#### Task to complete
Give back an exact copy of the lines in the records below, from the line that has "Given: Click the 0 tick on the time axis" through the line that has "Task: Click the chain", and nothing besides.

>>>>

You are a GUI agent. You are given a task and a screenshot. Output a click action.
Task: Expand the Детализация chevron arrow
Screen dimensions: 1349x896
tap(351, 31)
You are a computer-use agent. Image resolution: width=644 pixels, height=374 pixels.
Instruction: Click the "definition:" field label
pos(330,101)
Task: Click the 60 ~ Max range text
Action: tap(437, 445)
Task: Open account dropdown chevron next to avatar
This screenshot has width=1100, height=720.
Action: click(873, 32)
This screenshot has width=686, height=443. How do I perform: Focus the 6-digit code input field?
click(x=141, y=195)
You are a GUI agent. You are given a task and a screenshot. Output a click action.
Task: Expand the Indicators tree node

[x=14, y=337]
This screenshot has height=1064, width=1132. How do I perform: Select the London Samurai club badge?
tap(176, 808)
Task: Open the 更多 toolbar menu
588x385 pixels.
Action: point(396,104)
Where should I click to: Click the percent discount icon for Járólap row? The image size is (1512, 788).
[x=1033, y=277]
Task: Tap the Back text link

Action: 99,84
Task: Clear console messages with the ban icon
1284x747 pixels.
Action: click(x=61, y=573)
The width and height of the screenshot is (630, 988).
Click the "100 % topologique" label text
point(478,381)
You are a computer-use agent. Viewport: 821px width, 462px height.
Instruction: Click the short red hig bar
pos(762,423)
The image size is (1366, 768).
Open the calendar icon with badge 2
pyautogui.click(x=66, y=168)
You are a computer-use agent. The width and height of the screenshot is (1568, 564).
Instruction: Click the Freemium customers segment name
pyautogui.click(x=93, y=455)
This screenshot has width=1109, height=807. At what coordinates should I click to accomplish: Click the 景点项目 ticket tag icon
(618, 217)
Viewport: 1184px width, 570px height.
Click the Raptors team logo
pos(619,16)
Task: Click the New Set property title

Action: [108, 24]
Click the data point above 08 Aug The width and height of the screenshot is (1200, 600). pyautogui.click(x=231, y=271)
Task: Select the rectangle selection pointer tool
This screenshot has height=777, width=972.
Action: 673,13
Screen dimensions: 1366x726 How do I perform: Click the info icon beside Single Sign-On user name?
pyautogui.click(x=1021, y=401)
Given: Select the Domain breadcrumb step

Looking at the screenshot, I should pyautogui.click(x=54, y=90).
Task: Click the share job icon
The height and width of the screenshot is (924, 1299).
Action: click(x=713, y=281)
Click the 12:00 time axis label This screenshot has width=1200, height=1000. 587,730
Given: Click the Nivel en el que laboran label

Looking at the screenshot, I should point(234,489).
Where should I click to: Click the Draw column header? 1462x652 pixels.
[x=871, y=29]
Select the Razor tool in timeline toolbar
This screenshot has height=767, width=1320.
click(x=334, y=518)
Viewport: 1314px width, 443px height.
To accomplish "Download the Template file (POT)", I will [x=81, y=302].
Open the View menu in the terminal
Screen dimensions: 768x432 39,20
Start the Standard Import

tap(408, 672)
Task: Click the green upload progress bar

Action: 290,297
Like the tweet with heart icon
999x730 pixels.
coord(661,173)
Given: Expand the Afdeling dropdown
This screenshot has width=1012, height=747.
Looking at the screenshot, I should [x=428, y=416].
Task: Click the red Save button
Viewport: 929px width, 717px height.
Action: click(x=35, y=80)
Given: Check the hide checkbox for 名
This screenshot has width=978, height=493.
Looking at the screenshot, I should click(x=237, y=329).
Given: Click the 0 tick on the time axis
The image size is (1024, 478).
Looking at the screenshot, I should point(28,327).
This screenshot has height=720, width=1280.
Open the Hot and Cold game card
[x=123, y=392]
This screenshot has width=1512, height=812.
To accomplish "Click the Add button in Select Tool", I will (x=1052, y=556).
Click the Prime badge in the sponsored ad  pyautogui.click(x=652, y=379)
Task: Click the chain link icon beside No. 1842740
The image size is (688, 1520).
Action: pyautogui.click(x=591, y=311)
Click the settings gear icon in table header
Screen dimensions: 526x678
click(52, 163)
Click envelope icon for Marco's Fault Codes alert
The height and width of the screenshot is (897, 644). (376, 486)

<<<<

#### Solution to the problem
Given: Click the 0 tick on the time axis
The image size is (1024, 478).
Looking at the screenshot, I should point(28,327).
This screenshot has height=720, width=1280.
Open the Hot and Cold game card
[x=123, y=392]
This screenshot has width=1512, height=812.
To accomplish "Click the Add button in Select Tool", I will (x=1052, y=556).
Click the Prime badge in the sponsored ad  pyautogui.click(x=652, y=379)
Task: Click the chain link icon beside No. 1842740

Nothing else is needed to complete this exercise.